### DIRECTIONS FOR THIS TASK
Extract the complete listing and output it unchanged.
━━━ INPUT RECORDS
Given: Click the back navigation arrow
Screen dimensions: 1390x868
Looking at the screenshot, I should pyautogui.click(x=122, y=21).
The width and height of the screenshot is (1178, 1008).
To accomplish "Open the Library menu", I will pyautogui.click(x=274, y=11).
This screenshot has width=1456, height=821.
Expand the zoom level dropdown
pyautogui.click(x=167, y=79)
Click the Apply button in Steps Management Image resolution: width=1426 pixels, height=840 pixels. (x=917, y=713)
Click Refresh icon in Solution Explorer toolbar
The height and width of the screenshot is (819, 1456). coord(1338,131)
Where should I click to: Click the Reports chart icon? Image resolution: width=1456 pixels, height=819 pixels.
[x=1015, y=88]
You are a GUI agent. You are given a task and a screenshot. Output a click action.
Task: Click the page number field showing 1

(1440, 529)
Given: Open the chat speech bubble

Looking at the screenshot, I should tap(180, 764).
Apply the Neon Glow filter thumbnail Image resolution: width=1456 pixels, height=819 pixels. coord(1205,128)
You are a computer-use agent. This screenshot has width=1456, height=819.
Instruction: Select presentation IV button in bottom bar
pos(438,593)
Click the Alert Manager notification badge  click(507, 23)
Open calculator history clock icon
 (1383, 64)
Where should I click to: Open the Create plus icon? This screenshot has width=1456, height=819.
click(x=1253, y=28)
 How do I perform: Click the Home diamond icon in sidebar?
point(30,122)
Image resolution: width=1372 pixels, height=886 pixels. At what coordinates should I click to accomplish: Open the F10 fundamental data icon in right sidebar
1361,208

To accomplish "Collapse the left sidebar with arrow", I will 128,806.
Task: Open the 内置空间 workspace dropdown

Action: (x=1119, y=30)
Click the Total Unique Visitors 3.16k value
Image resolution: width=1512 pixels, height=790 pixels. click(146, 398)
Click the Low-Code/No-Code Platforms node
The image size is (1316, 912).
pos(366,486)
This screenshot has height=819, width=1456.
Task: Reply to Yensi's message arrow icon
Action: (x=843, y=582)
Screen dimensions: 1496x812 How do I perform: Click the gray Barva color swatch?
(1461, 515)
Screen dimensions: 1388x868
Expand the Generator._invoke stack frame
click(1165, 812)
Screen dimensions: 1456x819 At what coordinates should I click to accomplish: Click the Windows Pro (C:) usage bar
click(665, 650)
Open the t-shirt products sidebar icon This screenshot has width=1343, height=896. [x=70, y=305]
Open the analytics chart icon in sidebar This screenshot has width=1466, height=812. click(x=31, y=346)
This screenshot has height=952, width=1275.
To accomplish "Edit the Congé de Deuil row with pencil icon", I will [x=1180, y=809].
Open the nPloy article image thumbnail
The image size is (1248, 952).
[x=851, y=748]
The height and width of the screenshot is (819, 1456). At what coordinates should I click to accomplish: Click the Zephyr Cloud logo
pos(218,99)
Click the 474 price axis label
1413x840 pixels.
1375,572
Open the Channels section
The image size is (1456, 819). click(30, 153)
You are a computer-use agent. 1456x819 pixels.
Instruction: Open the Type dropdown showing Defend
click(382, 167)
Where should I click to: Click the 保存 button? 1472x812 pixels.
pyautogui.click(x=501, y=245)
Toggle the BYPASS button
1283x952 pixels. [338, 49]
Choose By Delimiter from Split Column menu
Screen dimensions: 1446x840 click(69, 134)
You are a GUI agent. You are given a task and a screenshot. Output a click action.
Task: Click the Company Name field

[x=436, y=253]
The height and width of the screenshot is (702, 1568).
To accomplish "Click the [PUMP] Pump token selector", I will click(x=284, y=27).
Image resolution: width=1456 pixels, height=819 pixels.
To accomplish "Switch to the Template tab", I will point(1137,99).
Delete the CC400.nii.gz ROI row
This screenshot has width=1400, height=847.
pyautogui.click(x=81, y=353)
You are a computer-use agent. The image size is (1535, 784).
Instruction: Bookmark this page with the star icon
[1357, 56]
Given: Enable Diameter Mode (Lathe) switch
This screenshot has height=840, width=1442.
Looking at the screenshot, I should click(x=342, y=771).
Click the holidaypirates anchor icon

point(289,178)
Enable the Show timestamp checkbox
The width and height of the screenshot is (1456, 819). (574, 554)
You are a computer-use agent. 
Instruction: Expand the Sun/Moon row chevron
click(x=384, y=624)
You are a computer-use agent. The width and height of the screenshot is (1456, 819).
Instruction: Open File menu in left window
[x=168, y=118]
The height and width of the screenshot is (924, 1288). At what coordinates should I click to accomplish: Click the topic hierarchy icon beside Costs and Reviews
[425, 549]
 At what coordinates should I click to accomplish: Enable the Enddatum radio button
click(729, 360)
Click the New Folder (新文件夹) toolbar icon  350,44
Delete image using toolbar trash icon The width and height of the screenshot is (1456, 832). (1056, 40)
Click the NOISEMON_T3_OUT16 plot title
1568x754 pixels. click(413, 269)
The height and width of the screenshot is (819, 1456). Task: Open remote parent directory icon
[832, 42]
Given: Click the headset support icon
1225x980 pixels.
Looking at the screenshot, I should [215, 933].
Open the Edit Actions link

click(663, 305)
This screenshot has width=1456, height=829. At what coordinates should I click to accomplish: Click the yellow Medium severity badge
━━━━━━
### REPLY
Given: Click the back navigation arrow
Screen dimensions: 1390x868
Looking at the screenshot, I should pyautogui.click(x=122, y=21).
The width and height of the screenshot is (1178, 1008).
To accomplish "Open the Library menu", I will pyautogui.click(x=274, y=11).
This screenshot has width=1456, height=821.
Expand the zoom level dropdown
pyautogui.click(x=167, y=79)
Click the Apply button in Steps Management Image resolution: width=1426 pixels, height=840 pixels. (x=917, y=713)
Click Refresh icon in Solution Explorer toolbar
The height and width of the screenshot is (819, 1456). coord(1338,131)
Where should I click to: Click the Reports chart icon? Image resolution: width=1456 pixels, height=819 pixels.
[x=1015, y=88]
You are a GUI agent. You are given a task and a screenshot. Output a click action.
Task: Click the page number field showing 1

(1440, 529)
Given: Open the chat speech bubble

Looking at the screenshot, I should tap(180, 764).
Apply the Neon Glow filter thumbnail Image resolution: width=1456 pixels, height=819 pixels. coord(1205,128)
You are a computer-use agent. This screenshot has width=1456, height=819.
Instruction: Select presentation IV button in bottom bar
pos(438,593)
Click the Alert Manager notification badge  click(507, 23)
Open calculator history clock icon
 (1383, 64)
Where should I click to: Open the Create plus icon? This screenshot has width=1456, height=819.
click(x=1253, y=28)
 How do I perform: Click the Home diamond icon in sidebar?
point(30,122)
Image resolution: width=1372 pixels, height=886 pixels. At what coordinates should I click to accomplish: Open the F10 fundamental data icon in right sidebar
1361,208

To accomplish "Collapse the left sidebar with arrow", I will 128,806.
Task: Open the 内置空间 workspace dropdown

Action: (x=1119, y=30)
Click the Total Unique Visitors 3.16k value
Image resolution: width=1512 pixels, height=790 pixels. click(146, 398)
Click the Low-Code/No-Code Platforms node
The image size is (1316, 912).
pos(366,486)
This screenshot has height=819, width=1456.
Task: Reply to Yensi's message arrow icon
Action: (x=843, y=582)
Screen dimensions: 1496x812 How do I perform: Click the gray Barva color swatch?
(1461, 515)
Screen dimensions: 1388x868
Expand the Generator._invoke stack frame
click(1165, 812)
Screen dimensions: 1456x819 At what coordinates should I click to accomplish: Click the Windows Pro (C:) usage bar
click(665, 650)
Open the t-shirt products sidebar icon This screenshot has width=1343, height=896. [x=70, y=305]
Open the analytics chart icon in sidebar This screenshot has width=1466, height=812. click(x=31, y=346)
This screenshot has height=952, width=1275.
To accomplish "Edit the Congé de Deuil row with pencil icon", I will [x=1180, y=809].
Open the nPloy article image thumbnail
The image size is (1248, 952).
[x=851, y=748]
The height and width of the screenshot is (819, 1456). At what coordinates should I click to accomplish: Click the Zephyr Cloud logo
pos(218,99)
Click the 474 price axis label
1413x840 pixels.
1375,572
Open the Channels section
The image size is (1456, 819). click(30, 153)
You are a computer-use agent. 1456x819 pixels.
Instruction: Open the Type dropdown showing Defend
click(382, 167)
Where should I click to: Click the 保存 button? 1472x812 pixels.
pyautogui.click(x=501, y=245)
Toggle the BYPASS button
1283x952 pixels. [338, 49]
Choose By Delimiter from Split Column menu
Screen dimensions: 1446x840 click(69, 134)
You are a GUI agent. You are given a task and a screenshot. Output a click action.
Task: Click the Company Name field

[x=436, y=253]
The height and width of the screenshot is (702, 1568).
To accomplish "Click the [PUMP] Pump token selector", I will click(x=284, y=27).
Image resolution: width=1456 pixels, height=819 pixels.
To accomplish "Switch to the Template tab", I will point(1137,99).
Delete the CC400.nii.gz ROI row
This screenshot has width=1400, height=847.
pyautogui.click(x=81, y=353)
You are a computer-use agent. The image size is (1535, 784).
Instruction: Bookmark this page with the star icon
[1357, 56]
Given: Enable Diameter Mode (Lathe) switch
This screenshot has height=840, width=1442.
Looking at the screenshot, I should click(x=342, y=771).
Click the holidaypirates anchor icon

point(289,178)
Enable the Show timestamp checkbox
The width and height of the screenshot is (1456, 819). (574, 554)
You are a computer-use agent. 
Instruction: Expand the Sun/Moon row chevron
click(x=384, y=624)
You are a computer-use agent. The width and height of the screenshot is (1456, 819).
Instruction: Open File menu in left window
[x=168, y=118]
The height and width of the screenshot is (924, 1288). At what coordinates should I click to accomplish: Click the topic hierarchy icon beside Costs and Reviews
[425, 549]
 At what coordinates should I click to accomplish: Enable the Enddatum radio button
click(729, 360)
Click the New Folder (新文件夹) toolbar icon  350,44
Delete image using toolbar trash icon The width and height of the screenshot is (1456, 832). (1056, 40)
Click the NOISEMON_T3_OUT16 plot title
1568x754 pixels. click(413, 269)
The height and width of the screenshot is (819, 1456). Task: Open remote parent directory icon
[832, 42]
Given: Click the headset support icon
1225x980 pixels.
Looking at the screenshot, I should [215, 933].
Open the Edit Actions link

click(663, 305)
This screenshot has width=1456, height=829. At what coordinates should I click to accomplish: Click the yellow Medium severity badge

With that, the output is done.